口蹄疫血清型特异性抗体检测是疫苗免疫效果评估及流行病学调查采用的主要血清学调查手段之一。液相阻断ELISA方法检测口蹄疫抗体是世界动物卫生组织指定的参考方法，固相竞争ELISA方法在口蹄疫抗体检测上敏感性和特异性均与之接近，所用到的关键试剂及操作程序相似；基于单克隆抗体发展起来的抗体阻断ELISA方法，操作简便、省时，具有较高的特异性。口蹄疫疫苗免疫动物抗体检测是我国每年口蹄疫防疫程序中要求必检的内容。

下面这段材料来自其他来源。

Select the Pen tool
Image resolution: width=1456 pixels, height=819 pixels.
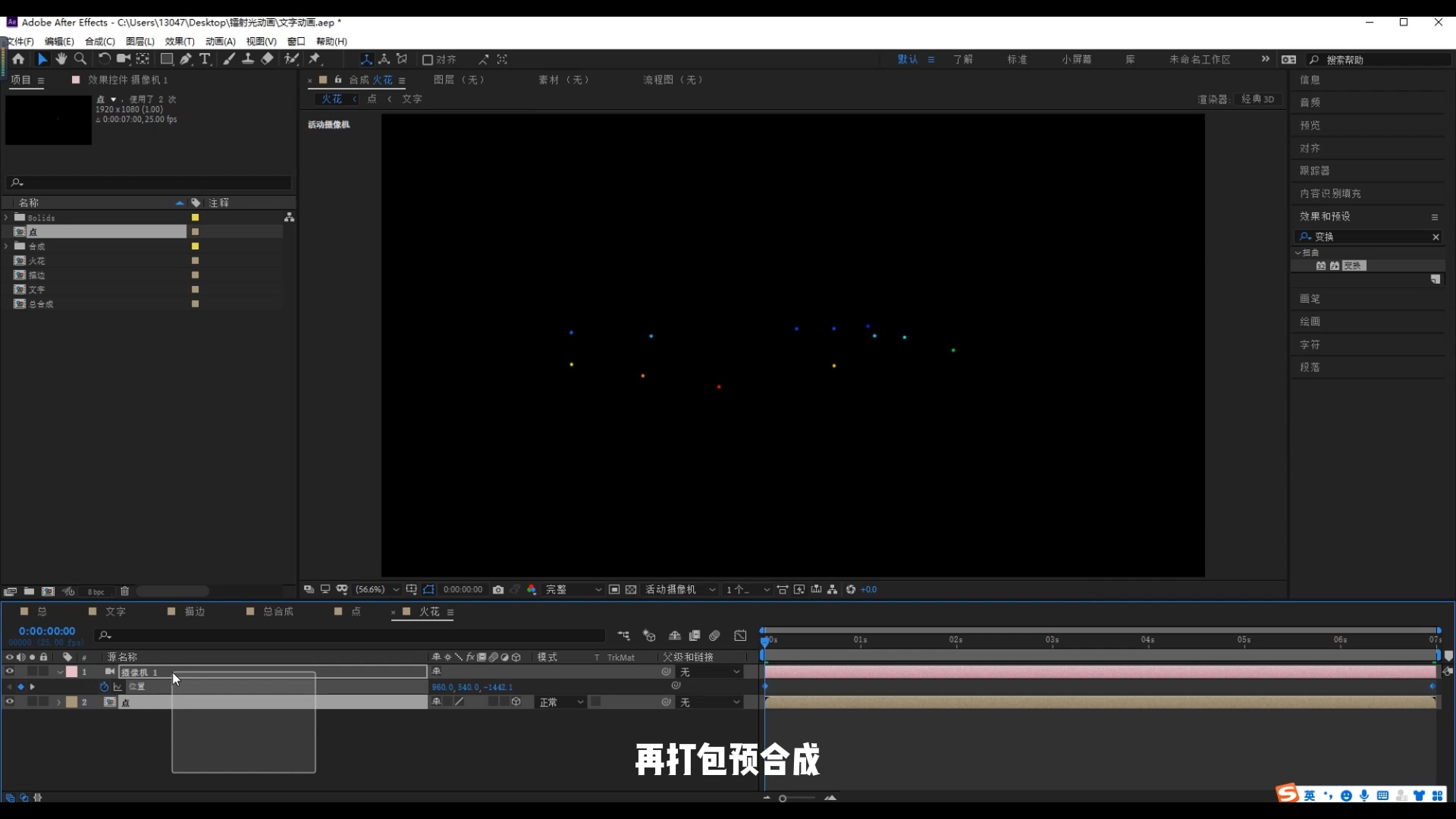186,59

目前，液相阻断ELISA方法是农业部指定口蹄疫免疫抗体检测方法，被全国各级兽医诊断实验室广泛采用，由于该方法操作步骤繁琐、用时长，容易造成操作失误，给该方法的进一步推广应用带来了一定的技术障碍。固相竞争ELISA方法由于其在在方法和步骤及检测时间上与液相阻断ELISA方法接近，更由于其在猪的血清抗体检测上敏感性较低，所以一直也没有得到广泛应用。虽然抗体阻断ELISA方法检测口蹄疫抗体的敏感性和特异性不如液相阻断ELISA方法，但由于其操作步骤简便、用时短，越来越多的被用于口蹄疫抗体的检测。

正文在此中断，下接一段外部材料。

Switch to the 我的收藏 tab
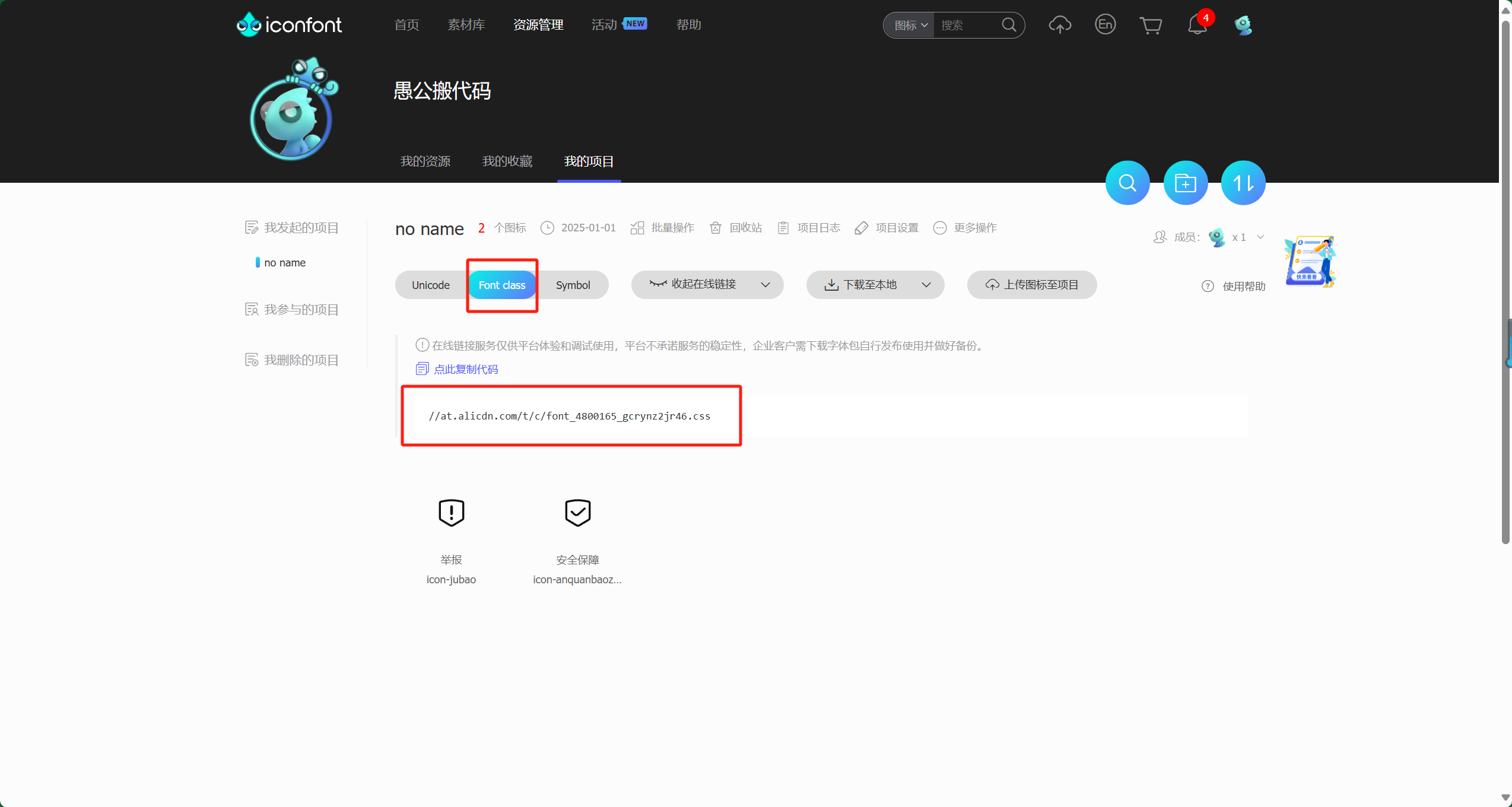The image size is (1512, 807). [507, 161]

口蹄疫病毒包括完整病毒粒子（146S）、空衣壳(76S)、病毒感染相关肽(45S)、小分子蛋白（12S），146S抗原是口蹄疫疫苗中使动物肌体产生保护性抗体的主要免疫成分。纯化146S抗原免疫实验动物制备的抗血清常被用作试剂材料，是液相阻断ELISA、固相竞争ELISA、间接夹心ELISA共同采用的技术方案。单克隆抗体阻断ELISA所用的捕获抗原是口蹄疫VP1 基因的表达蛋白，由于口蹄疫病毒基因不同亚型之间的变异比较大，降低了该方法检测的敏感性。

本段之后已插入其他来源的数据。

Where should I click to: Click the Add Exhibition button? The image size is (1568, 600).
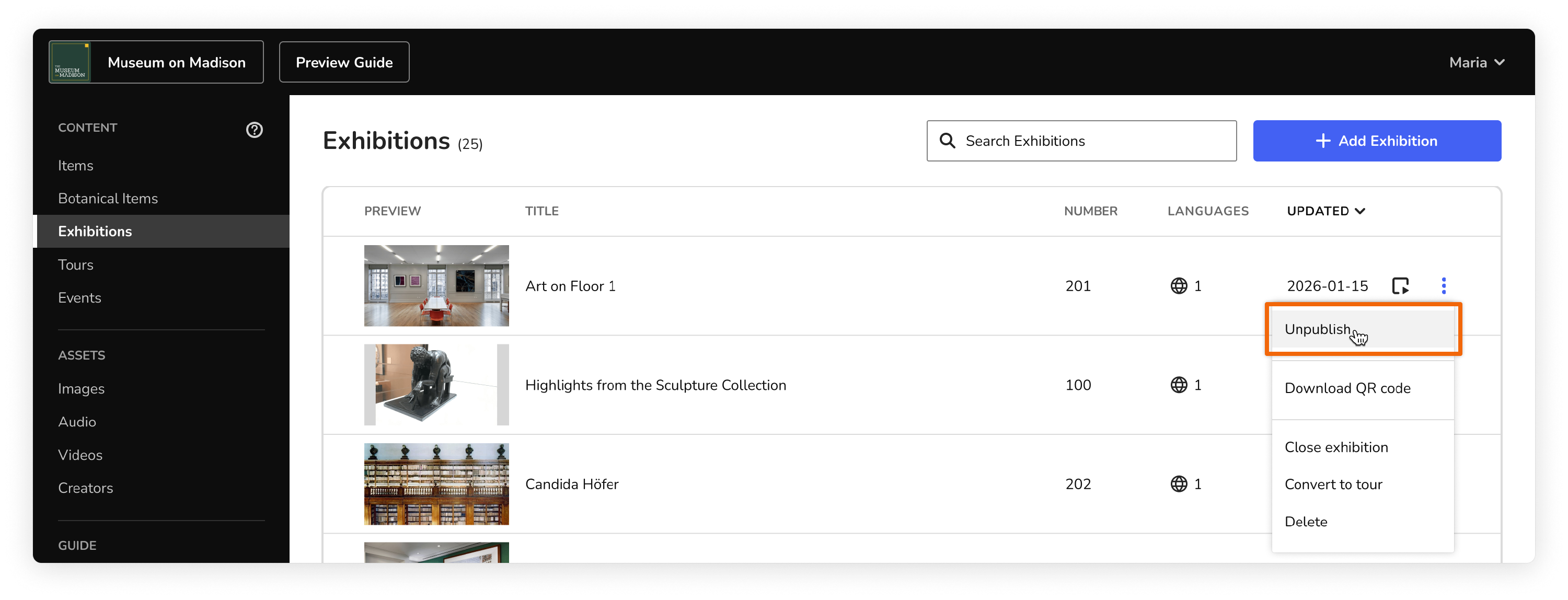point(1376,141)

如何对现有方法进行优化创新，是建立口蹄疫抗体检测新方法需要解决的一个关键问题。

发明内容

为了解决如何对现有方法进行优化创新以建立口蹄疫抗体检测新方法的问题，本发明的目的一在于提供一种用于检测口蹄疫病毒抗体的抑制ELISA方法，目的二在于提供基于所述抑制ELISA方法的检测试剂盒，目的三在于提供所述抑制ELISA在口蹄疫病毒抗体检测方面的应用。本发明利用将阴阳性血清及被检血清直接在已包被捕获抗体的ELISA板上稀释后紧接着加入等量的稀释至工作浓度的病毒抗原，同时设置至少4孔病毒抗原对照（预先加入等体积的血清稀释液），被检血清及阴阳性血清中口蹄疫型特异抗体抑制病毒抗原与ELISA板上的捕获抗体结合，判定参照液相阻断ELISA方法，以病毒抗原对照孔OD值平均值的50%作为病毒抗原被50%抑制的临界值，成功地建立起了抑制ELISA方法，可用于检测口蹄疫抗体。